* [Problem to work on]: Repeat every entry word for word; omit all pictures.

Collected data entries
◆ ◆ ◆ ◆ ◆

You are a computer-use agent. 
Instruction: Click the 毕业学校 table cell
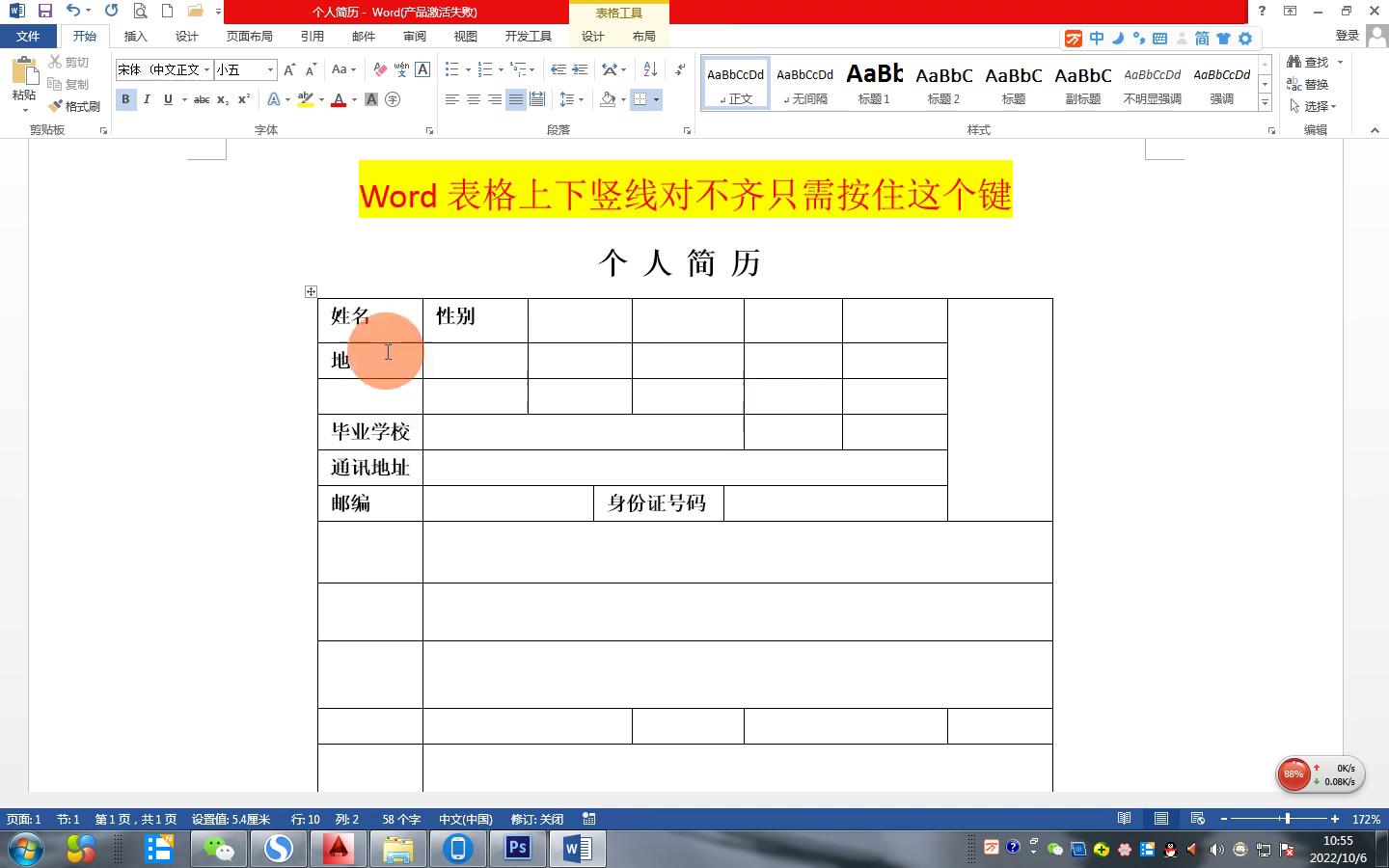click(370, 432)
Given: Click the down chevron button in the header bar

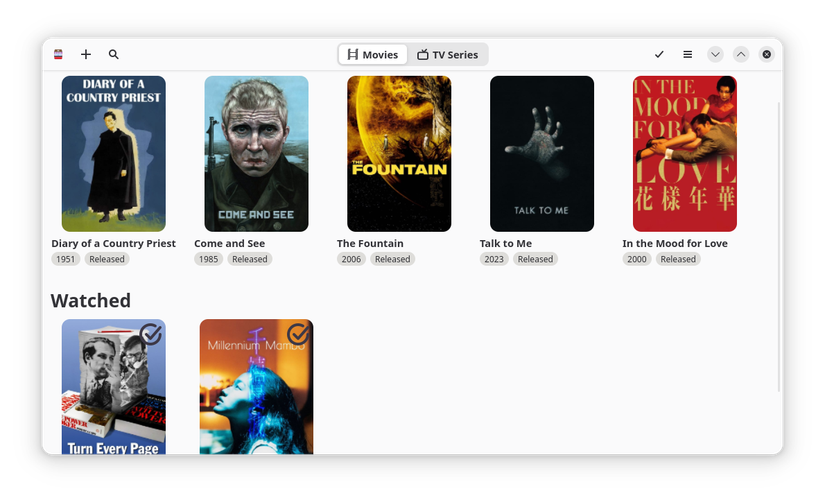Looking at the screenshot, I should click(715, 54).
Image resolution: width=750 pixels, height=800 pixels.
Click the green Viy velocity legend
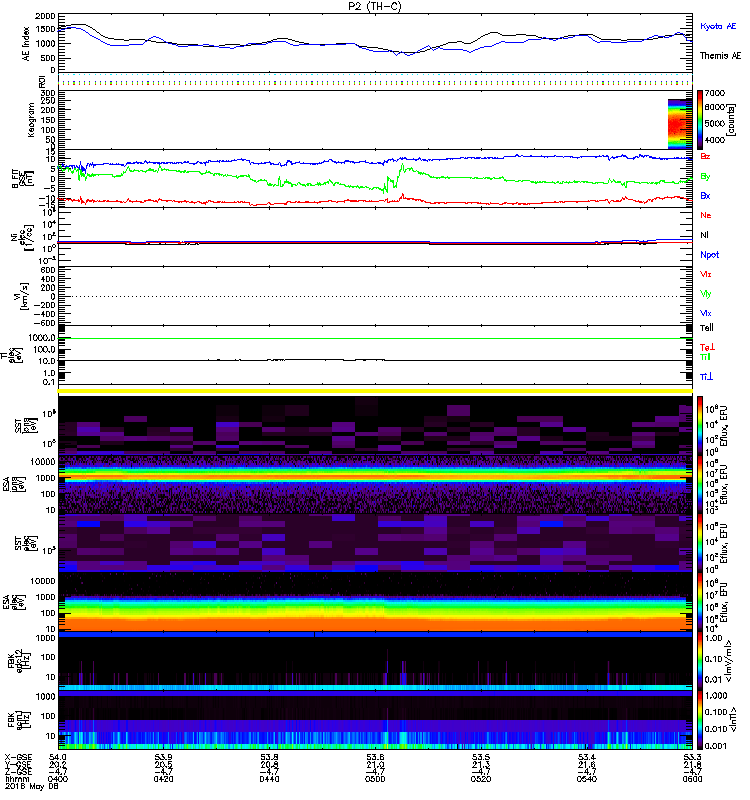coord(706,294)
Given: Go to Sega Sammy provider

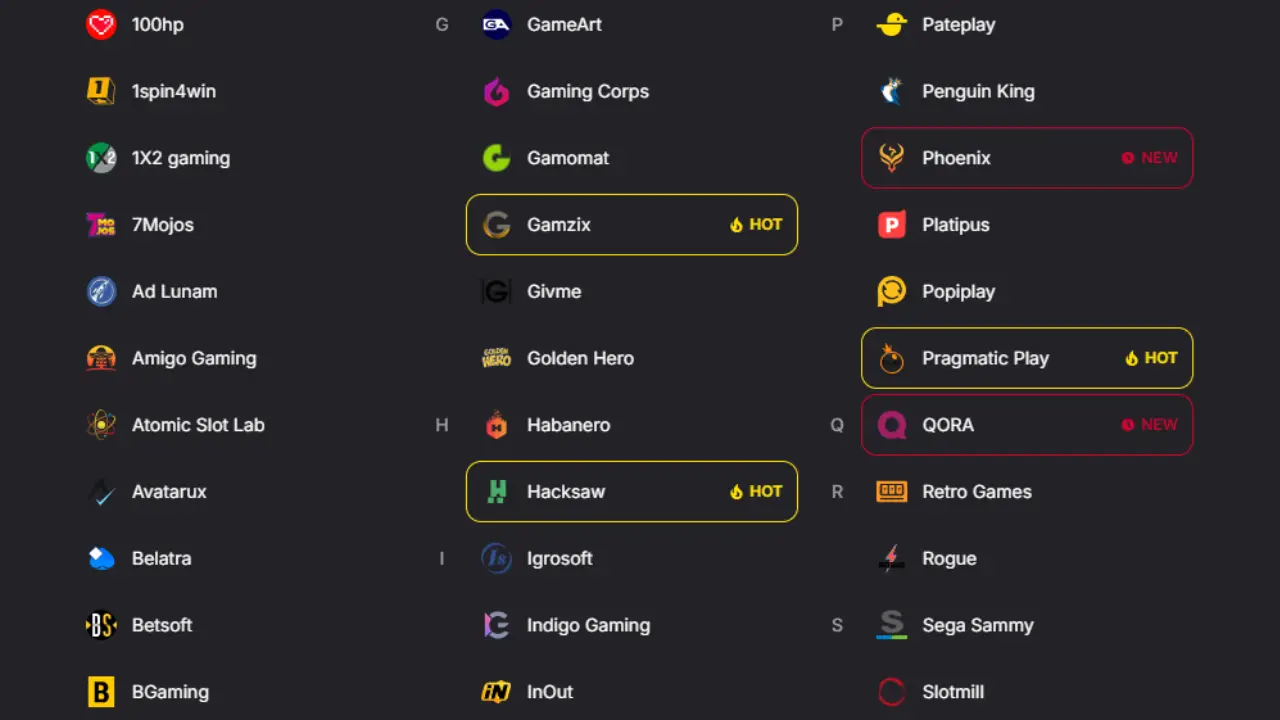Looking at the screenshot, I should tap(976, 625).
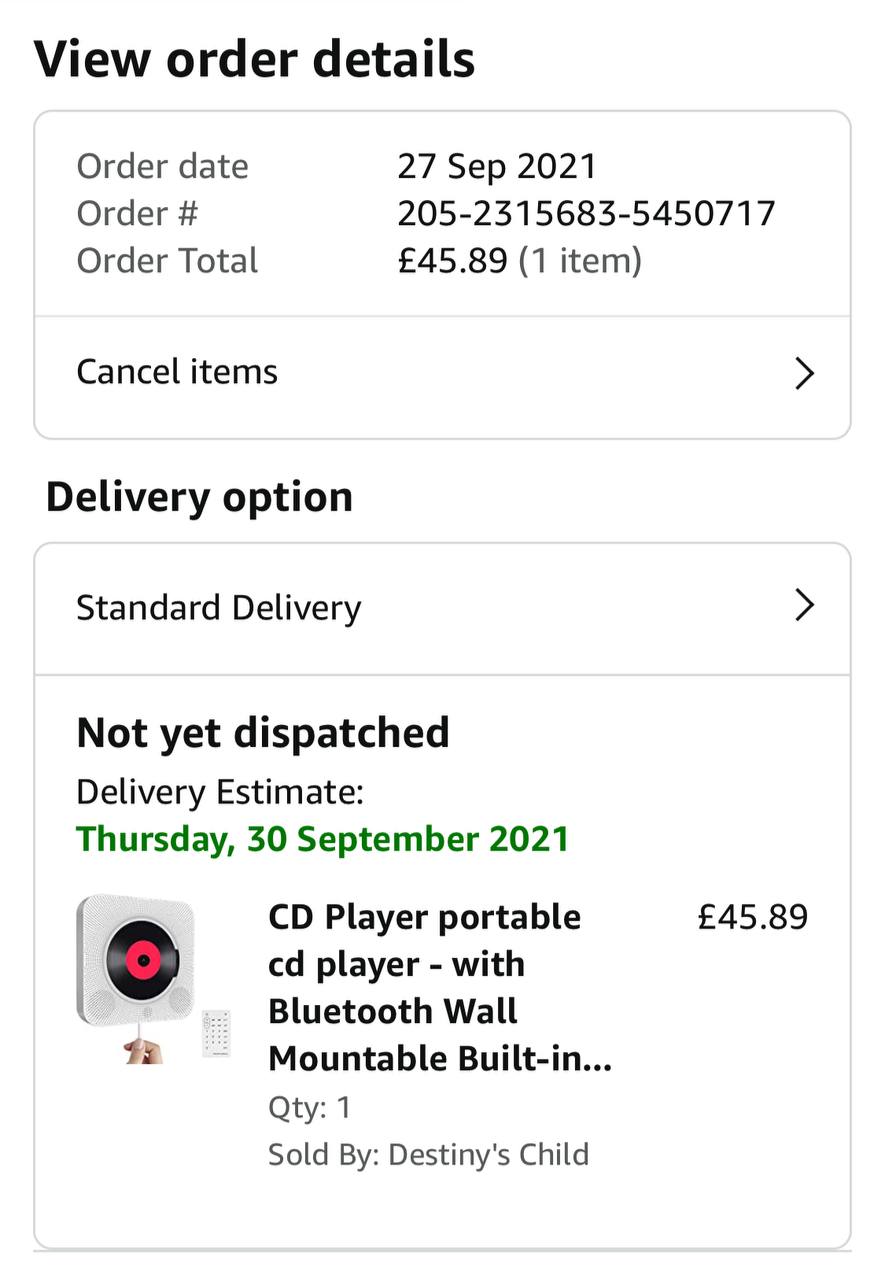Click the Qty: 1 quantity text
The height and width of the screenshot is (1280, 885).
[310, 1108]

◆ ◆ ◆ ◆ ◆

* [Result of the exercise]:
You are a computer-use agent. 
Instruction: Click the 毕业学校 table cell
click(370, 432)
Given: Click the down chevron button in the header bar

Looking at the screenshot, I should click(715, 54).
Image resolution: width=750 pixels, height=800 pixels.
Click the green Viy velocity legend
coord(706,294)
Given: Go to Sega Sammy provider

Looking at the screenshot, I should tap(976, 625).
Click the Qty: 1 quantity text
The height and width of the screenshot is (1280, 885).
[310, 1108]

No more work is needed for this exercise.